I stared at the family room and the jumble of toys for several days. I went and priced shelving at Home Depot and realized it was $200+ that I simply didn’t have lying around. I came back home and stared at the mess some more. I talked to Howard to evaluate whether maybe spending $200 might be worth it after all. He wasn’t sure it was the right solution. I stared at the mess a little more and was starting to feel like it was time to just get rid of all the toys. Fortunately that rash move was averted when Howard went out on an errand. He called me from our cell phone to let me know that a neighbor was having a garage sale and she had a dresser that might work for toy storage. I imediately tossed Gleek and Patches into the stroller and went to check it out. She had a dresser and a matching corner cabinet. They were not beautiful, but they were sturdy, they would fit, and they would store toys. My wonderful neighbor sold them to me for $50 and then helped me move them into my house.
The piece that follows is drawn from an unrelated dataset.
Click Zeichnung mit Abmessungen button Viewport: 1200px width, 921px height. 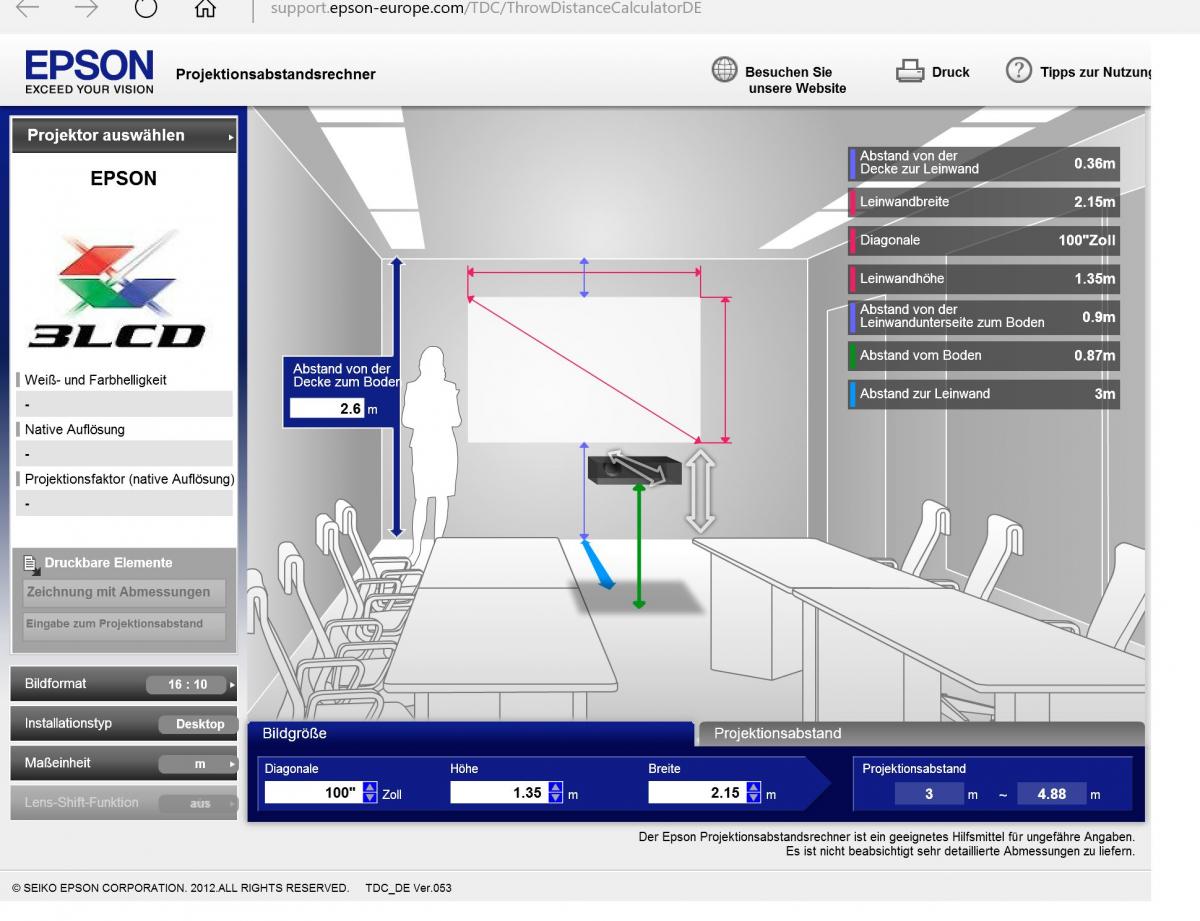(124, 592)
I spent the remainder of the afternoon sorting through the jumble of toys. I threw away broken bits, put legos back in the lego bucket, put knex back in the knex boxes, threw all the balls into a bag in a drawer, found that the huge bottom drawer was perfect for all of Patches big trucks, located all the little people and their accessories, put 30 or more hair bands back in the bathroom, took a pile of pencils to the kitchen, took a pile of books to the bookshelf, threw bread crusts away, threw away bits of games that we got rid of ages ago because we couldn’t find all the bits, and various other sorting tasks. (In case anyone was wondering a big toybox is about the worst possible toy storage solution because when kids are cleaning they throw EVERYTHING into the toybox in a frantic effort to get it all out of sight as quickly as possible. Small toyboxes with specific labelled purposes are much better, though not childproof. Small boxes tend to get carried off and used as boats or houses, then the box is missing at clean up time. But small boxes are definitely better than the Giant Toybox of DOOM.) When I was done with the sorting and relocating, my family room was clean. I can actually see my fireplace for the first time in years. Not only that, but things are sorted so that when I say “Clean the family room” I can also say “If I can still see toys you’re not done yet.” Best of all, the dresser and cupboard are not even full. I no longer fear Christmas because I now have places to put the coming influx of stuff.
I still intend to sort through the rest of my house and thin out the surplus. I’d like all of my house to have the same spacious feeling that my family room just acquired. Mostly I’m just grateful that the solution arrived just when I really needed it.